Federal courts should apply "ordinary state-law principles that govern the formation of contracts to decide whether the parties agreed to arbitrate a certain matter." First Options of Chicago, Inc. v. Kaplan, 514 U.S. 938, 944 (1995); Circuit City Stores v. Adams, 279 F.3d 889, 892 (9th Cir. 2002). "Before a federal court may apply state-law principles to determine the validity of an arbitration agreement, it must determine which state's laws to apply." Pokorny v. Quixtar, 601 F.3d 987, 994 (9th Cir.2010). Here, the Arbitration Provision states that "This Agreement will be governed by the internal laws of the State of New York (without regard for conflict of laws provisions)." Dkt. 29, O'Brian Decl., Ex. A, Employment Agreement, Ex. A ¶ 11. Moreover, the parties do not dispute that the Arbitration Provision is governed by New York law. Dkt. 29, at 6; Dkt. 35, at 6. Accordingly, in determining whether the Arbitration Provision is valid and whether it requires the parties to arbitrate plaintiff's claims the Court applies New York law.

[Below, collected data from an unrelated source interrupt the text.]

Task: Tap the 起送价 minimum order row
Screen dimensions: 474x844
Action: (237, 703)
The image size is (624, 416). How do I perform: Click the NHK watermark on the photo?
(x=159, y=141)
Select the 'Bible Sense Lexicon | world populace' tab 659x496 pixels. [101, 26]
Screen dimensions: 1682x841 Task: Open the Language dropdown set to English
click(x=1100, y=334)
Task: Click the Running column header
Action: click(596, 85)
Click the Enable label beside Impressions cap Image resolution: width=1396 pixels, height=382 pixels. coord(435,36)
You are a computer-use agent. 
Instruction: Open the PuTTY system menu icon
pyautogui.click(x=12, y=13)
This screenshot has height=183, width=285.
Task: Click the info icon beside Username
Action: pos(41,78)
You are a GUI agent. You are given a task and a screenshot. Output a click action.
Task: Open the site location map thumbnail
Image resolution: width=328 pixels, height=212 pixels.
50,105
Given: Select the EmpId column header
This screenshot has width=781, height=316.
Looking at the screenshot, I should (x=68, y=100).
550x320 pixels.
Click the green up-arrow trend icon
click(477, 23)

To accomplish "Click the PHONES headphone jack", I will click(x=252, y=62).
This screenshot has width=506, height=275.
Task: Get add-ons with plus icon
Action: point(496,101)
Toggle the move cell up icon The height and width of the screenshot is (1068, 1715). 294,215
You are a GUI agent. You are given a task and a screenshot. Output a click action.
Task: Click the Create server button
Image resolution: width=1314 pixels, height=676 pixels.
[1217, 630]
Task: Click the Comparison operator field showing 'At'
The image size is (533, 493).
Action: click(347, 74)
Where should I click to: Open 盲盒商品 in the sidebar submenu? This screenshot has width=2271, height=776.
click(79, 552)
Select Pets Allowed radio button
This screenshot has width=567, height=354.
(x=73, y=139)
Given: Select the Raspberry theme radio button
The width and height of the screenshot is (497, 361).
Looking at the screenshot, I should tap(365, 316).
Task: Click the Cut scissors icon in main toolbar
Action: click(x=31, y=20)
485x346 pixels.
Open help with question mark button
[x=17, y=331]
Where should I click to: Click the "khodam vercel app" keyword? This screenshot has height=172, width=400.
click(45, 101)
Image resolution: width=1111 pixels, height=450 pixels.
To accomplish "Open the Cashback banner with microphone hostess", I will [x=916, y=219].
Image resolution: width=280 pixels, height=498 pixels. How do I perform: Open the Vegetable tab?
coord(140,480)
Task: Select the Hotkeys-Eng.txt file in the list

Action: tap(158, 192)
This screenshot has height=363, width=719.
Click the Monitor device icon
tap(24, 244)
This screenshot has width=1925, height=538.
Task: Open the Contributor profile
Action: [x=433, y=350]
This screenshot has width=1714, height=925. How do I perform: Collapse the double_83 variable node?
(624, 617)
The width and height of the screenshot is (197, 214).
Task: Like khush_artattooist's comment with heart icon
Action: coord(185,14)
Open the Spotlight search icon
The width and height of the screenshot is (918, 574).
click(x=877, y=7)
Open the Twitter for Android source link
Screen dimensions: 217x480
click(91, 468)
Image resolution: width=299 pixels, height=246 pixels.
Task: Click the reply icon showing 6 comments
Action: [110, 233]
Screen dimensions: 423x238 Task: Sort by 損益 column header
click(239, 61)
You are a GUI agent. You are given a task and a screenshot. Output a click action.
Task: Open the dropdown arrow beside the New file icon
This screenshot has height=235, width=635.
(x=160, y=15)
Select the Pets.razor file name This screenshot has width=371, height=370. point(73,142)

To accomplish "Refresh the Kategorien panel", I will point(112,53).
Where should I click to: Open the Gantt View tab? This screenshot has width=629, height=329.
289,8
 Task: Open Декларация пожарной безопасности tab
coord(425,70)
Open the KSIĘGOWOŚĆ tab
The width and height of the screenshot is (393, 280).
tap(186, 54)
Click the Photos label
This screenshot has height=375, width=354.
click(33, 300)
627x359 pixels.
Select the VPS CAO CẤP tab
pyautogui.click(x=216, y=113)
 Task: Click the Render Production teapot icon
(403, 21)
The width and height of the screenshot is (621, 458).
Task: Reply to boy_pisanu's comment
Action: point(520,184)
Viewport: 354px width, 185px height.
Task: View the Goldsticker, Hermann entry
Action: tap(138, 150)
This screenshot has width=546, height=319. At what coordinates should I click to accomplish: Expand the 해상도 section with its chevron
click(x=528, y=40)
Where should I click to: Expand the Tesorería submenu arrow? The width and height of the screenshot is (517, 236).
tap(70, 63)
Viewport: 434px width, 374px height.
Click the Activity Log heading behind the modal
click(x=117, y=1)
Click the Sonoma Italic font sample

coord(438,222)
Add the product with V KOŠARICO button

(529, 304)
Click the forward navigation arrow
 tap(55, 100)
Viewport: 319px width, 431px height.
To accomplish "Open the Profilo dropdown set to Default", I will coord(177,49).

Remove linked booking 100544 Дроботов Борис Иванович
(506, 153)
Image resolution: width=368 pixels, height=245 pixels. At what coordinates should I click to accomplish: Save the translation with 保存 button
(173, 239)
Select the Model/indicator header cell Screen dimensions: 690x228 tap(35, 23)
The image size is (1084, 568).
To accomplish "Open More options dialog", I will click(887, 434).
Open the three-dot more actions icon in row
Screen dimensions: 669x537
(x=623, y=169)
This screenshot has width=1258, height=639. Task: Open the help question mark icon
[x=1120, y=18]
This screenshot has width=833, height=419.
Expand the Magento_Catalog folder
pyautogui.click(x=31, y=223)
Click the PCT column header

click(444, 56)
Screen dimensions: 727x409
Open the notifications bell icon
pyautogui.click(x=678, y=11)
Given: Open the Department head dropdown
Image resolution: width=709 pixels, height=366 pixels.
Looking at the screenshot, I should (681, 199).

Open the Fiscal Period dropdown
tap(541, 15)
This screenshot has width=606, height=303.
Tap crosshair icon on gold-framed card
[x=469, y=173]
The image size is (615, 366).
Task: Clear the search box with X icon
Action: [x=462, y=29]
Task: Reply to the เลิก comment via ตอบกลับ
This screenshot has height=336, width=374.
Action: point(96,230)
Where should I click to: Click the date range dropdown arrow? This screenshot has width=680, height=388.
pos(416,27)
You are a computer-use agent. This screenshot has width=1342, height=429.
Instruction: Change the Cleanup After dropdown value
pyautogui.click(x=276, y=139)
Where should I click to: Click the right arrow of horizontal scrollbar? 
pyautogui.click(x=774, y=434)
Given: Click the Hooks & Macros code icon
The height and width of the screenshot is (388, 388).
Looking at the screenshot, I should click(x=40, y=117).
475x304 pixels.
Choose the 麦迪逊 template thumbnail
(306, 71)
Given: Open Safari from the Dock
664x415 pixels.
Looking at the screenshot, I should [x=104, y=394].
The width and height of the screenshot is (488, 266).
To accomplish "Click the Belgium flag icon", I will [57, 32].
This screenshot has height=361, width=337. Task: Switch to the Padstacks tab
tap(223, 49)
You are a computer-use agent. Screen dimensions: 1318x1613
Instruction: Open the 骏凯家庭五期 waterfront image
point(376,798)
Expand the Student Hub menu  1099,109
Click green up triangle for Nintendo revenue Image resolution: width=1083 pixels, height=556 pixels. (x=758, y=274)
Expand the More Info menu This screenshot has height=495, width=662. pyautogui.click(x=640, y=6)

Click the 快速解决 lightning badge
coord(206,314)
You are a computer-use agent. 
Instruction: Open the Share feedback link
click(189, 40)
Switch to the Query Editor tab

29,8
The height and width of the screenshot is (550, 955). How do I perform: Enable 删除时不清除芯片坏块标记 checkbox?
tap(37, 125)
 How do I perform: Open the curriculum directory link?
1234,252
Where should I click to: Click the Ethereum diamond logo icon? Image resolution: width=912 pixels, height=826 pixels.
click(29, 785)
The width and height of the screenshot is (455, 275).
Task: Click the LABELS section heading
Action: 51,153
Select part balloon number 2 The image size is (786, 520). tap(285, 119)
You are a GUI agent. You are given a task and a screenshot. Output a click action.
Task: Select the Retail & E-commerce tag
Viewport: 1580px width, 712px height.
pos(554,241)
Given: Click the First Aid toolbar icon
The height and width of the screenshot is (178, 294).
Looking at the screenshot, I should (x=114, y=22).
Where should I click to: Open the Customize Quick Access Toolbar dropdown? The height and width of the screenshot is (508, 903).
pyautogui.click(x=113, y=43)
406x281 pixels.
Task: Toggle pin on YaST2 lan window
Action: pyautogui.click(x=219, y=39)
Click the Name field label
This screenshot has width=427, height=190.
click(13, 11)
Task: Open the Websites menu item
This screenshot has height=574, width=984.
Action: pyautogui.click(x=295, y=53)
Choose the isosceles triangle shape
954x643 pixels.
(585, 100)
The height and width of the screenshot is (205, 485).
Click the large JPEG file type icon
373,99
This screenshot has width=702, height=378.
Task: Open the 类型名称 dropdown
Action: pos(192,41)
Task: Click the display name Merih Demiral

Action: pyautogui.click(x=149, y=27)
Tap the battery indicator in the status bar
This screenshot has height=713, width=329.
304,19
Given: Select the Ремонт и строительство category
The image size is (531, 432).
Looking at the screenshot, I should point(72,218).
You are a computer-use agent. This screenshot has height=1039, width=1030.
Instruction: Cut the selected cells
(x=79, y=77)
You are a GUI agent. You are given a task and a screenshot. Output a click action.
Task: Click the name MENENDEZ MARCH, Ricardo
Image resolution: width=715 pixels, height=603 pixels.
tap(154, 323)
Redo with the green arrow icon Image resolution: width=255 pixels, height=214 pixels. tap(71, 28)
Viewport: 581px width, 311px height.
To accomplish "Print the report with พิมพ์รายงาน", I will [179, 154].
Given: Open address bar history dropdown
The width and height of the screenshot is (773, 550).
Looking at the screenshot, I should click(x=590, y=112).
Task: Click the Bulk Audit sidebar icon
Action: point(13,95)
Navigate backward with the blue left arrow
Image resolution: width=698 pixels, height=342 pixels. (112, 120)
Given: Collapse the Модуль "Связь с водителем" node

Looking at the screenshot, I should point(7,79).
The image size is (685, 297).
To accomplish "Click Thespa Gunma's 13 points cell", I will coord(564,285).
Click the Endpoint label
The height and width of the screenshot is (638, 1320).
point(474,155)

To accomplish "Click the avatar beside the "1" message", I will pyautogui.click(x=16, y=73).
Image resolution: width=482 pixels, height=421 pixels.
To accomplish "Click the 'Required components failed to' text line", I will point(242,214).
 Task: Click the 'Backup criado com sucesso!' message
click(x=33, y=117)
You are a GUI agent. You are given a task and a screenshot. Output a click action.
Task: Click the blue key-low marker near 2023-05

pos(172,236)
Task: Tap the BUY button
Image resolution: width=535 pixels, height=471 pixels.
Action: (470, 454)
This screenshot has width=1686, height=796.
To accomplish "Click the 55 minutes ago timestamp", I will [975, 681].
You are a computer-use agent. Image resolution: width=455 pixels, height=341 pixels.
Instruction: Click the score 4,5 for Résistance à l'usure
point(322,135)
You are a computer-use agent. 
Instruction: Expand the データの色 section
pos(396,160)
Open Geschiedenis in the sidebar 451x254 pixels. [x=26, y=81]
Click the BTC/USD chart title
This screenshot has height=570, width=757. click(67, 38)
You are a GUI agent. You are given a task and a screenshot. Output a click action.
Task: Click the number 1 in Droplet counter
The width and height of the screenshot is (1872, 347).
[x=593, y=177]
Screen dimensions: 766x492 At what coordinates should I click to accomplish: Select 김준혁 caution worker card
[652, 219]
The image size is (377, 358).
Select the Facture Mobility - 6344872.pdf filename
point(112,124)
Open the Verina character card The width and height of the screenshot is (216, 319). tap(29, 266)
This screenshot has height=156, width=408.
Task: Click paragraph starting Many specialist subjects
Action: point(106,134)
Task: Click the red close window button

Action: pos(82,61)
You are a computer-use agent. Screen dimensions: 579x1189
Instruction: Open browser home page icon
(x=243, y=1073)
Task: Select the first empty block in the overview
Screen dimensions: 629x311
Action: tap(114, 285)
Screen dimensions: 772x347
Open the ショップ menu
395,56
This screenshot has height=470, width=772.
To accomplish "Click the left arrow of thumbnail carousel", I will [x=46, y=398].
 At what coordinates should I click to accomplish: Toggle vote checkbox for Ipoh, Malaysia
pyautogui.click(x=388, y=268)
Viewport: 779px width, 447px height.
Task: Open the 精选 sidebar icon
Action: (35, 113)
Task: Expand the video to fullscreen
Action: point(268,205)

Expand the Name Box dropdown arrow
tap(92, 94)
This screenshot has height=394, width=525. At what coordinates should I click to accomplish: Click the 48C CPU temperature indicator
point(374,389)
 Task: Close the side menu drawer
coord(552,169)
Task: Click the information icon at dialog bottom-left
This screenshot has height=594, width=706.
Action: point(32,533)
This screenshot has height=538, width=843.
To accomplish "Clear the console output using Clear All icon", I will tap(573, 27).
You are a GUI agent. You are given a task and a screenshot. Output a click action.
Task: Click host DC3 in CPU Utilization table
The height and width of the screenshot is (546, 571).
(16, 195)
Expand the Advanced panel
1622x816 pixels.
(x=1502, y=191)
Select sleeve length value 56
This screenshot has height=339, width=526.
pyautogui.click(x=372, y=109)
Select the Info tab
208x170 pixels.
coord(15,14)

Defendants argue that under the Arbitration Provision the parties "clearly and unmistakably" agreed to arbitrate questions of arbitrability. Here, the Arbitration Provision states that "all disputes related to this Agreement will be exclusively resolved by binding arbitration pursuant to the American Arbitration Association's [AAA's] then current Commercial Dispute Rules." Dkt. 29, O'Brian Decl., Ex. A, Employment Agreement, Ex. A ¶ 11. Pursuant to Rule 7 of the AAA's Commercial Arbitration Rules, "[t]he arbitrator shall have the power to rule on his or her own jurisdiction, including any objections with respect to the existence, scope, or validity of the arbitration agreement or to the arbitrability of any claim or counterclaim." AAA Commercial Arbitration Rule, R-7(a). "Virtually every circuit to have considered the issue has determined that incorporation of the American Arbitration Association's (AAA) arbitration rules constitutes clear and unmistakable evidence that the parties agreed to arbitrate arbitrability." Oracle America, Inc. v. Myriad Group A.G., 724 F.3d 1069, 1074 (9th Cir. 2013).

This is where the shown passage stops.